The Mamluk Sultanate survived from roughly 1250 until…well, that’s not as simple a question as it might seem on first glance. The most common answer is the most obvious one: 1517. That’s when the Ottomans conquered Cairo and took control of Egypt, Syria, and the Hejaz, which they would hold until the end of World War I (and the end of the Ottoman Empire). The expansive “ahhhh, actually” answer is 1811, when the Ottoman viceroy of Egypt, Muhammad Ali, massacred most of the mamluk class in his Cairo citadel. The Ottomans, see, viewed Egypt as something of a special prize, and rightly so–it was probably the most important conquest they ever made. So they were very careful not to disrupt its administration they way they did in the other places they conquered. Which meant that the mamluks, despite losing their sultanate, maintained their status at the top of the social pecking order. Eventually they usurped real power from the Ottoman governors and reasserted themselves. Until Muhammad Ali, you know, killed them all.

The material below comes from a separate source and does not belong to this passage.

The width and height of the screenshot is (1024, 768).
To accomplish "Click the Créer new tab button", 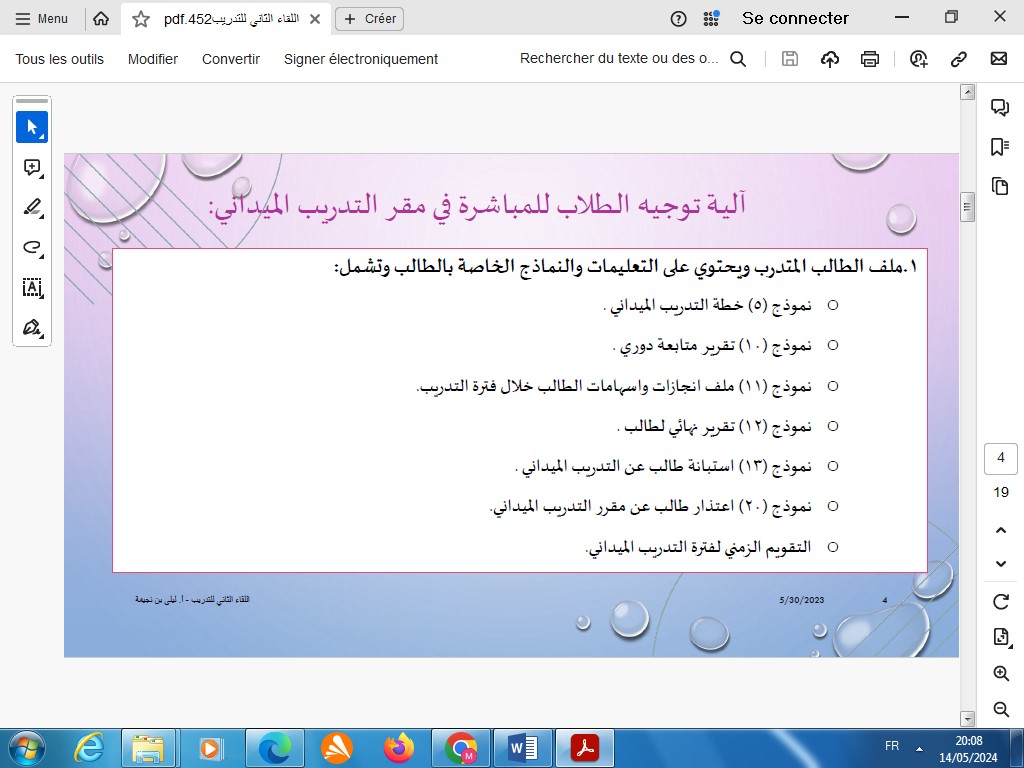I will click(x=370, y=19).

For our purposes, I’m going to propose a third date: 1382. Which is definitely not the end of the Mamluk Sultanate, but it is the end of the Bahri “Dynasty” whose birth we discussed last time. Eventually the mostly Turkic Bahri sultans were superseded by a line of Circassian mamluks that historians call the Burji “Dynasty,” because they ruled out of the Cairo citadel (burj in Arabic means “tower”).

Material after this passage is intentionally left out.